Education and/or Experience

  • Bachelor’s degree and experience in healthcare marketing preferred.
  • Licensed Registered Nurse in the state of employment and two to three years’ nursing experience.
  • Hospital and/or long-term care clinical experience highly preferred.
  • Experience with Home Health eligibility - admission requirements; Home Health COPs; PDGM knowledge and training; risk scoring/data analysis – Care Delivery Scorecard; introduction to Cultural competency; introduction to end-of-life practices/spiritual history; Medicare Home Health Benefit HH – Skilled need, homebound status determination; General Dx and LCDs and estimating and communicating Prognosis/Disease Trajectory.

Skills

  • Mathematical Skills: Ability to add, subtract, multiply, and divide in all units of measure, using whole numbers, common fractions, and decimals. Ability to compute rate, ratio, and percentage.
  • Language Skills: Ability to read, analyze, and interpret general business periodicals, professional journals, technical procedures, or governmental regulations. Ability to write reports, business correspondence, and procedure manuals. Ability to effectively present information and respond to questions from leaders, colleagues, investors, and external parties. Strong written and verbal communications.
  • Other Skills and Abilities: Ability to understand, read, write, and speak English. Articulates and embraces hospice philosophy.

Certifications, Licenses and Registrations

  • Active and unencumbered Registered Nurse license in the state of employment.

Physical Demands and Work Environment: The physical demands described here are representative of those that must be met by a colleague to successfully perform the essential functions of this job. Reasonable accommodations may be made to enable individuals with disabilities to perform the essential functions. While performing the duties of this job, the colleague is regularly required to use hands to finger, handle, or feel; talk and hear. The colleague frequently is required to stand, sit, and reach with hands and arms. The colleague is occasionally required to walk; climb or balance; stoop, kneel, crouch, or crawl; and taste or smell. The colleague must frequently lift and/or move more than 50 pounds. Specific vision abilities required by this job include close vision. The work environment characteristics described here are representative of those a colleague encounters while performing the essential functions of this job. There will be possible exposure to infectious diseases through working with clinical caregivers. The noise level in the work environment is usually quiet.

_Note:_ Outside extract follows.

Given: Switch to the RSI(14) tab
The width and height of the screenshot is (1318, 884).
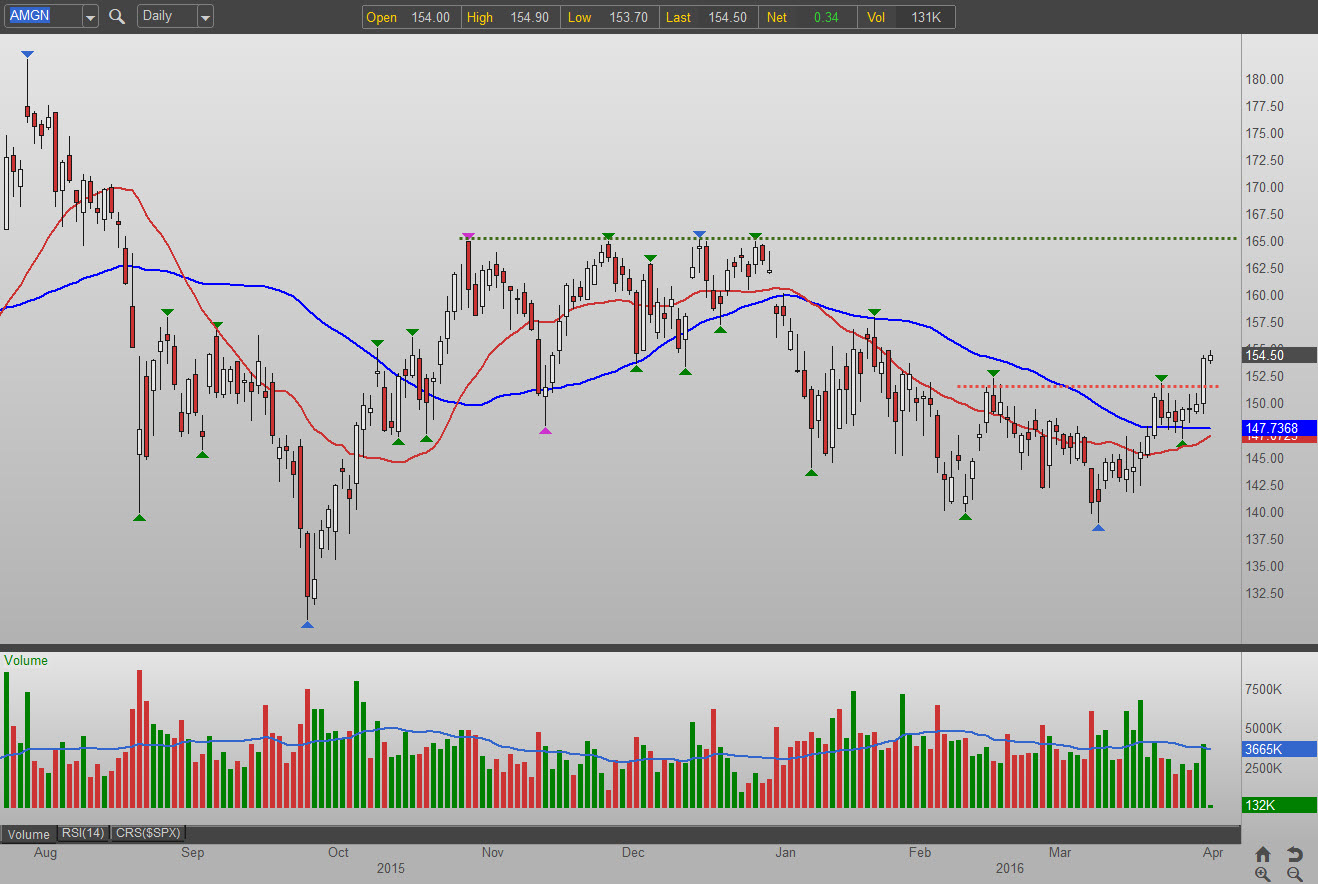Looking at the screenshot, I should (84, 833).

At Compassus, including all Compassus affiliates, diversity, equity, and inclusion are fundamental to our Pillars of Success. We are committed to creating a fair work environment where our colleagues feel welcomed, highly valued, and respected. As an equal opportunity employer, all qualified applicants will receive consideration for employment without regard to race, color, religion, gender, gender identity or expression, sexual orientation, national origin, genetics, disability, age, or veteran status.